Dataset rows ▸
----
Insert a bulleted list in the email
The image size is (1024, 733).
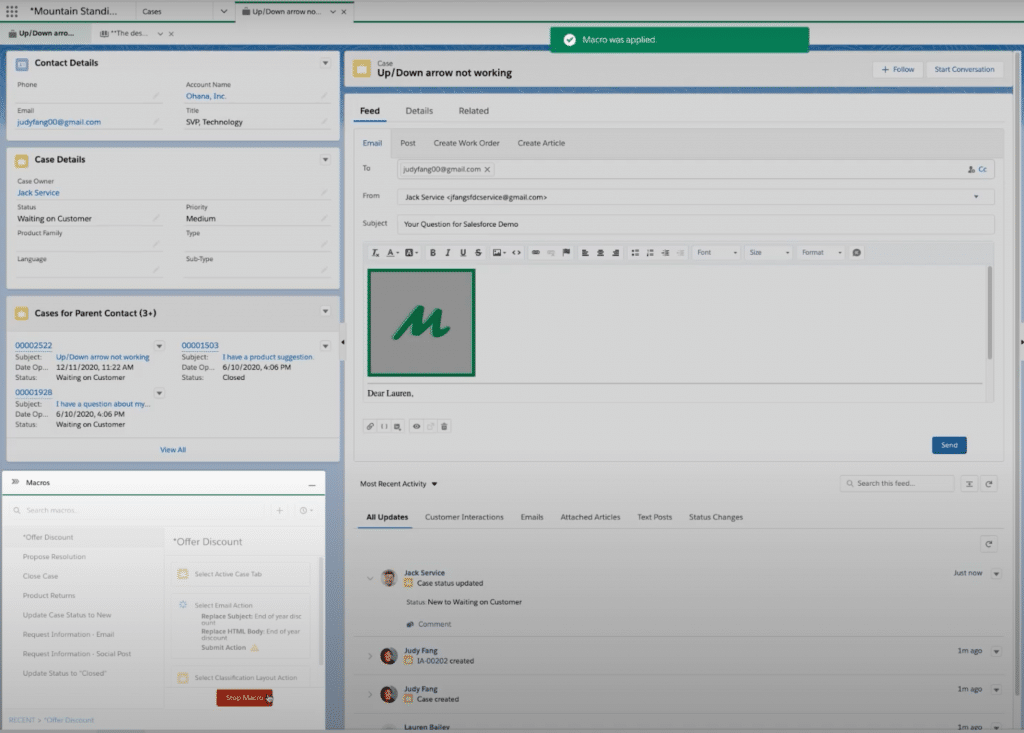(x=634, y=253)
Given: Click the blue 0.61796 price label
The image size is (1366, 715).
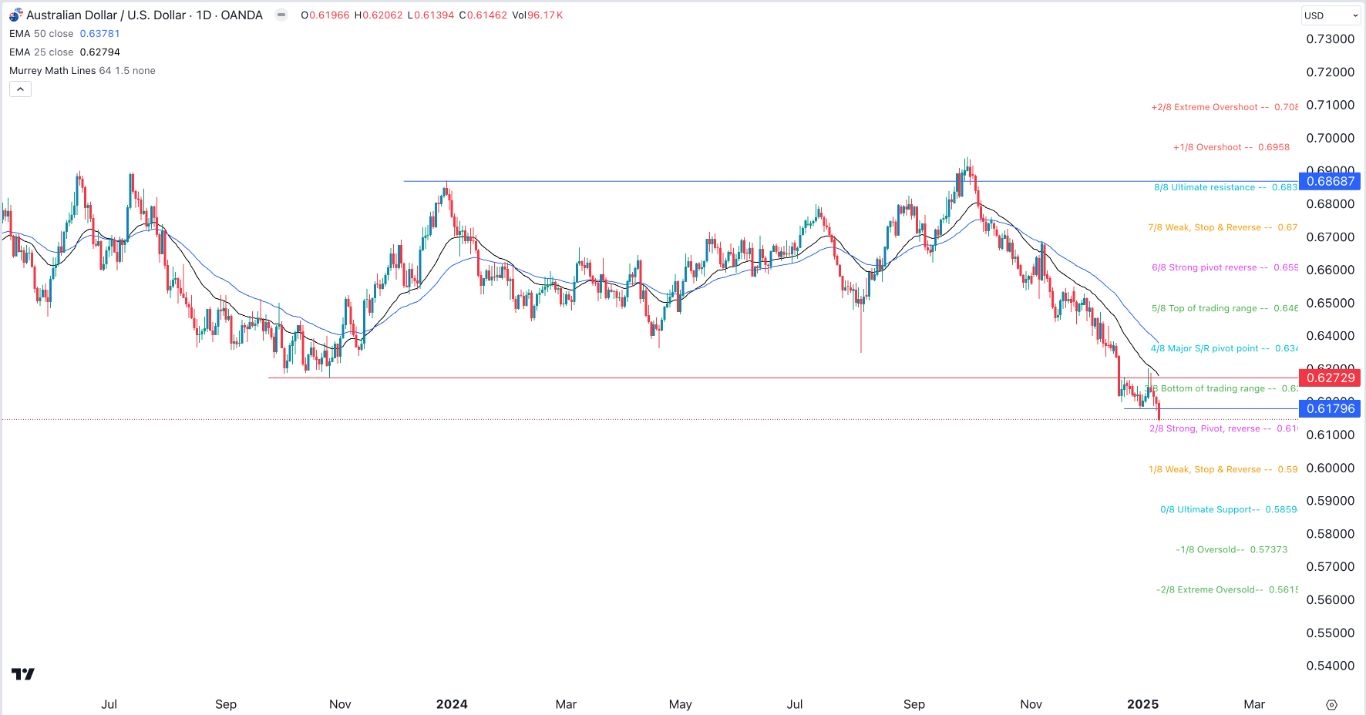Looking at the screenshot, I should pyautogui.click(x=1330, y=408).
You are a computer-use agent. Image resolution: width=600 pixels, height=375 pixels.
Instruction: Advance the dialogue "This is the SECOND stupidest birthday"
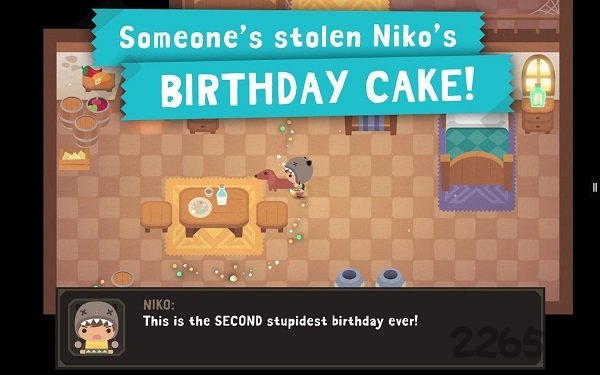coord(280,321)
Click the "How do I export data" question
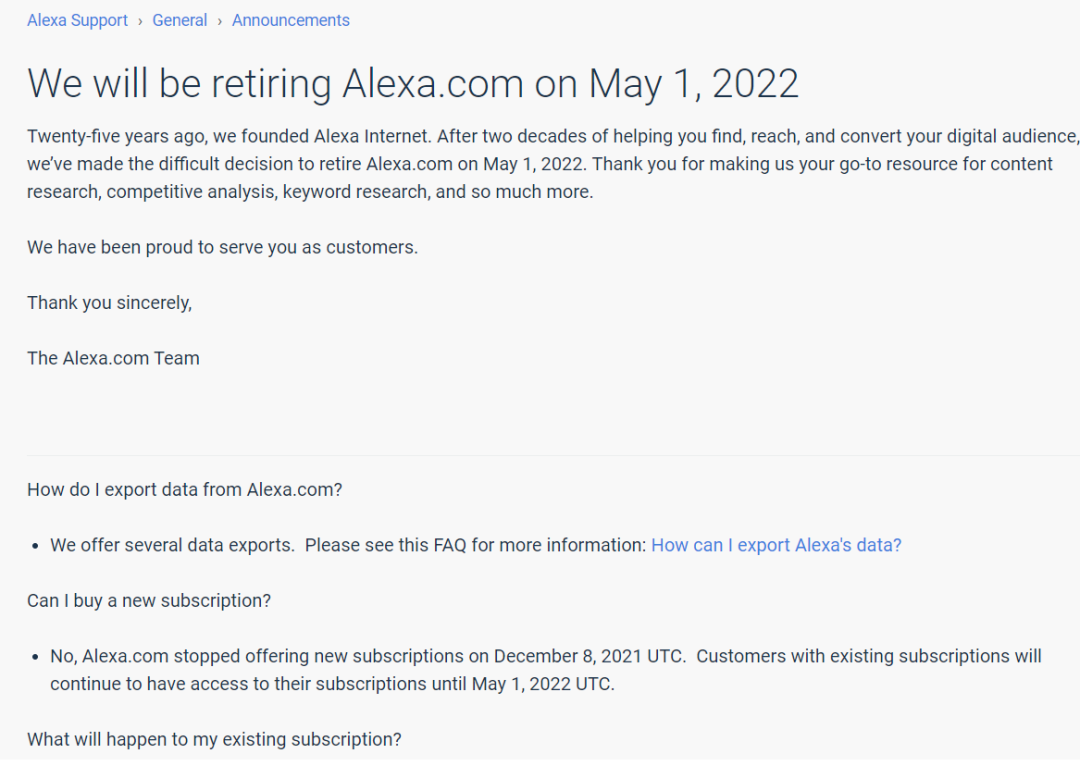Image resolution: width=1080 pixels, height=766 pixels. (x=184, y=489)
----
EXERCISE DESCRIPTION ▸ Pick out every line in the entries above that contains the word "size".

RESULT ▸
The image size is (1024, 733).
The image size is (1366, 715).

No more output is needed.